= TASK PROMPT =
Every single entry must be reproduced precisely.

= DATA PROVIDED =
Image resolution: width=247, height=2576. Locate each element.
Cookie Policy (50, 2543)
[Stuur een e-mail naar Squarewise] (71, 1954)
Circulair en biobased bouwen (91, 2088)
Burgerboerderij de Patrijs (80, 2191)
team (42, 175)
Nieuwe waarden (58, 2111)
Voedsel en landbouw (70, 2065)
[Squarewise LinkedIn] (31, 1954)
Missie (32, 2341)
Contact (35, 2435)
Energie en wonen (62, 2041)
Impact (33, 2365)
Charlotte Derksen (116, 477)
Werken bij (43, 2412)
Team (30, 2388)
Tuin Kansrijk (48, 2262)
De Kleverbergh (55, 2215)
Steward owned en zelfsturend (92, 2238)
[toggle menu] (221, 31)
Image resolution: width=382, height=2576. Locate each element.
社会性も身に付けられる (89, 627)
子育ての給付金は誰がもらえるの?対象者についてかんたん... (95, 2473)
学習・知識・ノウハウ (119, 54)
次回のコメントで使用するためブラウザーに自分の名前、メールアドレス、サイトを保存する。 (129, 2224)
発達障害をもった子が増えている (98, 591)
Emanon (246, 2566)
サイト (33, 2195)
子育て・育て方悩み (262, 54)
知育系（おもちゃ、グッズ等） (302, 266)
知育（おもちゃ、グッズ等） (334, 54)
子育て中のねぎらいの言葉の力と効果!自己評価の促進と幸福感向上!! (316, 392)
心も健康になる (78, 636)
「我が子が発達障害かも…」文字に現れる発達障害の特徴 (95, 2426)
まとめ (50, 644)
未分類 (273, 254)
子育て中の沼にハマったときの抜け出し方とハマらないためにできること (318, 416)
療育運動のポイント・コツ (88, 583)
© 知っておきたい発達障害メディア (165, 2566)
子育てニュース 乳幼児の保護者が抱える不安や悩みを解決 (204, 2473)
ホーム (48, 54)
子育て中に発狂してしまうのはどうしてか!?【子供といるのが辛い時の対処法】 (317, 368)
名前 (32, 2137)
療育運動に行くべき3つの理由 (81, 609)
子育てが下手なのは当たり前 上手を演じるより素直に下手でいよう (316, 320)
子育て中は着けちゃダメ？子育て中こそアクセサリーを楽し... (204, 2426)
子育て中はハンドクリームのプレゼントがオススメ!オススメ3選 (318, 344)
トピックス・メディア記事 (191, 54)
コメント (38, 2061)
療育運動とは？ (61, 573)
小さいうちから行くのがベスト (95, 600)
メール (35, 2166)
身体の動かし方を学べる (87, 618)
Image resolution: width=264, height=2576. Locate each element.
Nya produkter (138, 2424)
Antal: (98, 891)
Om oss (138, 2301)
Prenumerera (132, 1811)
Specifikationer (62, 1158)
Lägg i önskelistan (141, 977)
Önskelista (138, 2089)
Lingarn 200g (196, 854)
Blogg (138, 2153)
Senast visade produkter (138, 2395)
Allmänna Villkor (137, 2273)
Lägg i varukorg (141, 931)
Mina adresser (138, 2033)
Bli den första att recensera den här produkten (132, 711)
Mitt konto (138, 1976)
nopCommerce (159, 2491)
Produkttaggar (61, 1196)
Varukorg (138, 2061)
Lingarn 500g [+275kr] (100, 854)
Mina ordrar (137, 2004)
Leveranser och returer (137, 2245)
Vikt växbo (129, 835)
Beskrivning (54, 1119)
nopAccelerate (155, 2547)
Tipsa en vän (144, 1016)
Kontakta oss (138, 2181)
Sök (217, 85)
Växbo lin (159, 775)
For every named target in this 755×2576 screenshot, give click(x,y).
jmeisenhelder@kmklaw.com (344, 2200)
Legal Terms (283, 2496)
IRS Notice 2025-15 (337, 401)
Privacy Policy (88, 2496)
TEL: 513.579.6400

= WRITTEN ANSWER =
Image resolution: width=247, height=2576. Locate each element.
Cookie Policy (50, 2543)
[Stuur een e-mail naar Squarewise] (71, 1954)
Circulair en biobased bouwen (91, 2088)
Burgerboerderij de Patrijs (80, 2191)
team (42, 175)
Nieuwe waarden (58, 2111)
Voedsel en landbouw (70, 2065)
[Squarewise LinkedIn] (31, 1954)
Missie (32, 2341)
Contact (35, 2435)
Energie en wonen (62, 2041)
Impact (33, 2365)
Charlotte Derksen (116, 477)
Werken bij (43, 2412)
Team (30, 2388)
Tuin Kansrijk (48, 2262)
De Kleverbergh (55, 2215)
Steward owned en zelfsturend (92, 2238)
[toggle menu] (221, 31)
Image resolution: width=382, height=2576. Locate each element.
社会性も身に付けられる (89, 627)
子育ての給付金は誰がもらえるの?対象者についてかんたん... (95, 2473)
学習・知識・ノウハウ (119, 54)
次回のコメントで使用するためブラウザーに自分の名前、メールアドレス、サイトを保存する。 (129, 2224)
発達障害をもった子が増えている (98, 591)
Emanon (246, 2566)
サイト (33, 2195)
子育て・育て方悩み (262, 54)
知育系（おもちゃ、グッズ等） (302, 266)
知育（おもちゃ、グッズ等） (334, 54)
子育て中のねぎらいの言葉の力と効果!自己評価の促進と幸福感向上!! (316, 392)
心も健康になる (78, 636)
「我が子が発達障害かも…」文字に現れる発達障害の特徴 (95, 2426)
まとめ (50, 644)
未分類 (273, 254)
子育て中の沼にハマったときの抜け出し方とハマらないためにできること (318, 416)
療育運動のポイント・コツ (88, 583)
© 知っておきたい発達障害メディア (165, 2566)
子育てニュース 乳幼児の保護者が抱える不安や悩みを解決 (204, 2473)
ホーム (48, 54)
子育て中に発狂してしまうのはどうしてか!?【子供といるのが辛い時の対処法】 (317, 368)
名前 (32, 2137)
療育運動に行くべき3つの理由 (81, 609)
子育てが下手なのは当たり前 上手を演じるより素直に下手でいよう (316, 320)
子育て中は着けちゃダメ？子育て中こそアクセサリーを楽し... (204, 2426)
子育て中はハンドクリームのプレゼントがオススメ!オススメ3選 (318, 344)
トピックス・メディア記事 (191, 54)
コメント (38, 2061)
療育運動とは？ (61, 573)
小さいうちから行くのがベスト (95, 600)
メール (35, 2166)
身体の動かし方を学べる (87, 618)
Image resolution: width=264, height=2576. Locate each element.
Nya produkter (138, 2424)
Antal: (98, 891)
Om oss (138, 2301)
Prenumerera (132, 1811)
Specifikationer (62, 1158)
Lägg i önskelistan (141, 977)
Önskelista (138, 2089)
Lingarn 200g (196, 854)
Blogg (138, 2153)
Senast visade produkter (138, 2395)
Allmänna Villkor (137, 2273)
Lägg i varukorg (141, 931)
Mina adresser (138, 2033)
Bli den första att recensera den här produkten (132, 711)
Mitt konto (138, 1976)
nopCommerce (159, 2491)
Produkttaggar (61, 1196)
Varukorg (138, 2061)
Lingarn 500g [+275kr] (100, 854)
Mina ordrar (137, 2004)
Leveranser och returer (137, 2245)
Vikt växbo (129, 835)
Beskrivning (54, 1119)
nopAccelerate (155, 2547)
Tipsa en vän (144, 1016)
Kontakta oss (138, 2181)
Sök (217, 85)
Växbo lin (159, 775)
For every named target in this 755×2576 screenshot, give click(x,y).
jmeisenhelder@kmklaw.com (344, 2200)
Legal Terms (283, 2496)
IRS Notice 2025-15 (337, 401)
Privacy Policy (88, 2496)
TEL: 513.579.6400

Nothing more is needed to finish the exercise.